The most interesting take away for me were the differences in perspective (and in turn, answers) based on the members’ age. While almost everyone at the table seemed to bring something a little unique simply because we’re human, the older members were more conservative and viewed their citizenship as something that is not as prevalent anymore. It is almost as if they’ve given all they need to, and now it is time for them to sit back and reap the benefits of their hard work. However the younger members all responded in ways that seemed to define their citizenship as an active duty.

I also learned that situations are only awkward if you make up your mind that they will be. I was so afraid leading up to the dinner that I would put my foot in my mouth, or that someone would feel uncomfortable, but everyone seemed to be at ease and there was no awkward silence.
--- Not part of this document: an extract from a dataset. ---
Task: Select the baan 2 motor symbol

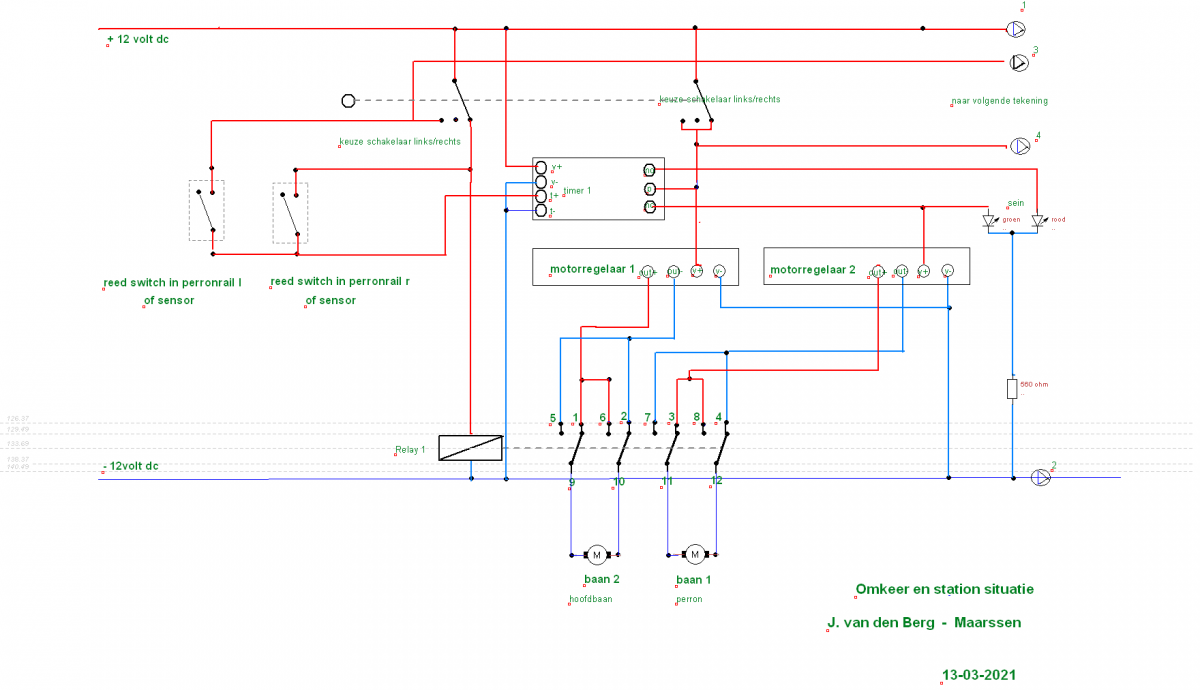Action: tap(596, 554)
Because I knew that Isabella would be bringing a friend that I did not know, I was afraid that the friend would feel uncomfortable or awkward. It turned out that Nijha was incredibly friendly and brought unique and interesting ideas to the discussion. Similarly, Donny, whom I had seldom met but once, was very vocal when it came to our discussion. He was eager to explain his own opinions, but also ready to hear what others had to say. It demonstrated to me the importance of putting myself out there in situations that I may deem as uncomfortable. Ultimately, how are we going to learn anything if we’re not willing to put ourselves in uncomfortable positions?

I felt that the dinner was putting everything we’ve covered in class into reality. We’ve talked about listening to others’ opinions and we’ve discussed how to learn from other people even when you don’t agree. There were times during the dinner where I felt frustrated with a guest’s answer or response, but then I realized that it was my job to listen and hear their point of view. As soon as I could free myself up to do just that, I felt myself understanding that person so much more. Even my own dad and I had differing opinions on current social issues, but we were able to listen to one another and acknowledge where the other one was coming from. That, in essence, is what citizenship is – Being able to work together and understand where someone else may be coming from.